Before us on appeal is the order of the district court denying John Byrd’s petition for writ of habeas corpus filed pursuant to 28 U.S.C. § 2241 and his motion for a stay of execution. Also before us is Byrd’s Emergency Motion for Stay of Execution Pending Appeal. For the reasons that follow, we deny the emergency motion for stay of execution and we affirm the judgment of the district court.
On September 10, 2001, a panel of this court issued its decision denying Byrd’s request for a stay of execution and denying his request — couched as a “Motion To Determine Whether 28 U.S.C. § 2244(b) of the ADEPA Applies To His Case” — to file *95a second and successive habeas petition. On September 11, 2001, a majority of the en banc court issued a stay of that order. By order of this Court filed on January 7, 2002, the stay was lifted and the clerk was ordered to issue the mandate “upon the panel decision” forthwith.
The substance of the September 10, 2001 panel decision was that John Byrd’s claim of actual innocence was not new; that Byrd could have raised it in his first, pre-AEDPA habeas petition but did not; and that Byrd was not entitled to raise the actual innocence claims under either preAEDPA standards or under AEDPA. In short, this court held that Byrd’s claim of actual innocence was barred.
The claim of actual innocence that Byrd now seeks to bring by way of a petition for habeas corpus relief under 28 U.S.C. § 2241 is exactly the same claim that was the subject of the panel’s September 10, 2001 decision. Byrd now claims that he is entitled to seek relief under § 2241 because § 2254 is inadequate or ineffective as a remedy.
We have held in the context of § 2255 that relief under that section is not inadequate or ineffective as a remedy simply because the petitioner was not successful. Charles v. Chandler, 180 F.3d 753, 757-58 (6th Cir.1999); see also Mans v. Young, No. 01-5200, 2002 U.S.App. LEXIS 2081, 2002 WL 193939 (6th Cir. Feb. 6, 2002). Furthermore, we agree with those circuits that have held that regardless of the label on the statutory underpinning for the petition, habeas petitions of state prisoners are governed by 28 U.S.C. § 2254. See, e.g., Coady v. Vaughn, 251 F.3d 480, 484-85 (3rd Cir.2001) (“ With respect to habeas petitions filed by state prisoners pursuant to Section 2254, Congress has restricted the availability of second and successive petitions through Section 2244(b). Allowing Coady to file the instant petition in federal court pursuant to Section 2241 without reliance on Section 2254 would circumvent this particular restriction.”). See also Moore v. Reno, 185 F.3d 1054, 1055 (9th Cir.1999) (‘We have held that a state habeas petitioner may not avoid the limitations imposed on successive petitions by styling his petition as one pursuant to 28 U.S.C. § 2241 rather than 28 U.S.C. § 2254.” (citing Greenawalt v. Stewart, 105 F.3d 1287, 1287-88 (9th Cir. 1997))).

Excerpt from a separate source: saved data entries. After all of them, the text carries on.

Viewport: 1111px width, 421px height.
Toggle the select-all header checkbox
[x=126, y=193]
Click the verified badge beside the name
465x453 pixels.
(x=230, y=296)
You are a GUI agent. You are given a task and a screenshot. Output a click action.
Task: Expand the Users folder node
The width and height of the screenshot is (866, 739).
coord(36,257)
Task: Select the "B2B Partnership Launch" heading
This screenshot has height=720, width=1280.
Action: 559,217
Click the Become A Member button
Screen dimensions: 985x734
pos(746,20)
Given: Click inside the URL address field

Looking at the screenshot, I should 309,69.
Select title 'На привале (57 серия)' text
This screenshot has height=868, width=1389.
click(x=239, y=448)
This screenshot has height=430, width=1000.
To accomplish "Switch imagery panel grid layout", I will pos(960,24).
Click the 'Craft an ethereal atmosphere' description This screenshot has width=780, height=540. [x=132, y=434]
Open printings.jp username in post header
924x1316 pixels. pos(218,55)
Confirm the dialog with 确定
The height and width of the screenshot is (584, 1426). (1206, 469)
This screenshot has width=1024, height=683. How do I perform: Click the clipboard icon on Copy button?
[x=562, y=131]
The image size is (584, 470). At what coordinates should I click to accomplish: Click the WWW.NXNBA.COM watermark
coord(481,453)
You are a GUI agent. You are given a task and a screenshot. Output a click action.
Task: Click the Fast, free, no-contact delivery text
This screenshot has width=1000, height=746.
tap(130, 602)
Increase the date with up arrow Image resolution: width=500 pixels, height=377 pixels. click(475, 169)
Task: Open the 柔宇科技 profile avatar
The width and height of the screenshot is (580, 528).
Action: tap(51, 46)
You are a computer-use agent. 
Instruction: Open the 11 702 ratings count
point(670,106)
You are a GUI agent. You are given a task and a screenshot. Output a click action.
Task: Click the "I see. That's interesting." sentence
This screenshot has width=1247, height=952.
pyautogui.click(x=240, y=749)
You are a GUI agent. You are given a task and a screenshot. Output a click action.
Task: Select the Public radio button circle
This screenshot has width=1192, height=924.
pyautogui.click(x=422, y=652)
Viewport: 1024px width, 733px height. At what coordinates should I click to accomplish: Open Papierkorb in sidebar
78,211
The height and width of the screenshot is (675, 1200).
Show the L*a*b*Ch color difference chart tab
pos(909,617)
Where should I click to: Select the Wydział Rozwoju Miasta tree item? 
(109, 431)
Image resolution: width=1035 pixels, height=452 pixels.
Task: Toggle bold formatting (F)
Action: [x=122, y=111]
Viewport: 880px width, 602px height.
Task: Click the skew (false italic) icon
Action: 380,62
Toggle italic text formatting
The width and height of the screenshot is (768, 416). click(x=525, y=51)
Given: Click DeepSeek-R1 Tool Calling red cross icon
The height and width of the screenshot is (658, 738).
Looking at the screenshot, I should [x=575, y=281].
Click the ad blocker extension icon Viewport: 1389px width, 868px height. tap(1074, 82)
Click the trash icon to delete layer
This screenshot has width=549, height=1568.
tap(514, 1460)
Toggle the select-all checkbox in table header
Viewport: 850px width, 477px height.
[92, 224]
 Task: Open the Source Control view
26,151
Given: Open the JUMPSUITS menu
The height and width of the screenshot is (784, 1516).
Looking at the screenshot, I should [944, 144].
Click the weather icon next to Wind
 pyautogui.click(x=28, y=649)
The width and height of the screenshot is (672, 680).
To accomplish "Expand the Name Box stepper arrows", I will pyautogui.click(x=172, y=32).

We hold that Byrd’s newest petition is in fact governed by the requirements of 28 U.S.C. § 2254. This petition therefore cannot be filed without authorization by this court, because it constitutes a second and successive petition. To the extent that Byrd seeks by this petition to obtain that authorization, it is DENIED. Because the relief sought in this petition is exactly the same relief that was considered by this court and denied in its order of September 10, 2001, we further hold that the district court correctly held that Byrd is not entitled to the relief he seeks. “A claim presented in a second or successive habeas corpus application under section 2254 that was presented in a prior application shall be dismissed.” 28 U.S.C. § 2244(b)(1).
Accordingly, we DENY the emergency motion for stay of execution; we AFFIRM the judgment of the district court dismissing Byrd’s petition and denying Byrd’s motion for a stay of execution.